• _REQUIRED ACTION_
Write out the entries, please, from the line containing "Open comments via speech bubble icon" through their final line, exactly and with nothing else.

• _RECORDS FOR PROCESSING_
·····
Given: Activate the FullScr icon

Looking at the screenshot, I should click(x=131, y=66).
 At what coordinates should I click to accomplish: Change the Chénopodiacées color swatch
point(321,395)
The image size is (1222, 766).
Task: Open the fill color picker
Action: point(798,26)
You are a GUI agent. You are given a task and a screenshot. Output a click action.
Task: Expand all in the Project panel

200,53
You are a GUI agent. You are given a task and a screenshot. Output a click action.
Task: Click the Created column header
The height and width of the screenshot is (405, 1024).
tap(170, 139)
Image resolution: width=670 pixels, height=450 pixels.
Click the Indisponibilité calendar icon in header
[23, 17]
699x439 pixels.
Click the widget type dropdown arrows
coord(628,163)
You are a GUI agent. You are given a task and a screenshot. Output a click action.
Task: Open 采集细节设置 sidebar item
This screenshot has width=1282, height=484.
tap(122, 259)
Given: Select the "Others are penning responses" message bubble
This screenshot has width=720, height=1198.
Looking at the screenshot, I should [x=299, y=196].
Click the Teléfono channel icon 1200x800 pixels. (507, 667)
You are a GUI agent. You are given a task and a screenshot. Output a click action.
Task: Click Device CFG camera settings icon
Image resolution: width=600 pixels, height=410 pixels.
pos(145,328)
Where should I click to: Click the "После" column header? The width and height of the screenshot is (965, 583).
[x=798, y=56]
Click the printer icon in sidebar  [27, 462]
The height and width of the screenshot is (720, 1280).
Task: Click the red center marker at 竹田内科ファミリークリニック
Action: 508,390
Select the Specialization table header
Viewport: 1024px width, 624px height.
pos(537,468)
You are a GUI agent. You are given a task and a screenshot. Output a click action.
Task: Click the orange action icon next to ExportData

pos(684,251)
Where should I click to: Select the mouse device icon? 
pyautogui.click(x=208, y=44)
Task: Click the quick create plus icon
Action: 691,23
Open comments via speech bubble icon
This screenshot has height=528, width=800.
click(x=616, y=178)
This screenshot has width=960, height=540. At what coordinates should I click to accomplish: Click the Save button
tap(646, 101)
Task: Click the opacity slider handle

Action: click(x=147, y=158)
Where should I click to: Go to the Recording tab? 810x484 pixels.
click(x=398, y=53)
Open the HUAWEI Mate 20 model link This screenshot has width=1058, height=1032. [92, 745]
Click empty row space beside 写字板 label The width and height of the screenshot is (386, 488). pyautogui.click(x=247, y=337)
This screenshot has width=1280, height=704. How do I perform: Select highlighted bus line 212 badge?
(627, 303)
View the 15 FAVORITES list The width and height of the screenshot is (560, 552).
·····
• _ANSWER TO THIS PROBLEM_
Open comments via speech bubble icon
This screenshot has height=528, width=800.
click(x=616, y=178)
This screenshot has width=960, height=540. At what coordinates should I click to accomplish: Click the Save button
tap(646, 101)
Task: Click the opacity slider handle

Action: click(x=147, y=158)
Where should I click to: Go to the Recording tab? 810x484 pixels.
click(x=398, y=53)
Open the HUAWEI Mate 20 model link This screenshot has width=1058, height=1032. [92, 745]
Click empty row space beside 写字板 label The width and height of the screenshot is (386, 488). pyautogui.click(x=247, y=337)
This screenshot has width=1280, height=704. How do I perform: Select highlighted bus line 212 badge?
(627, 303)
View the 15 FAVORITES list The width and height of the screenshot is (560, 552).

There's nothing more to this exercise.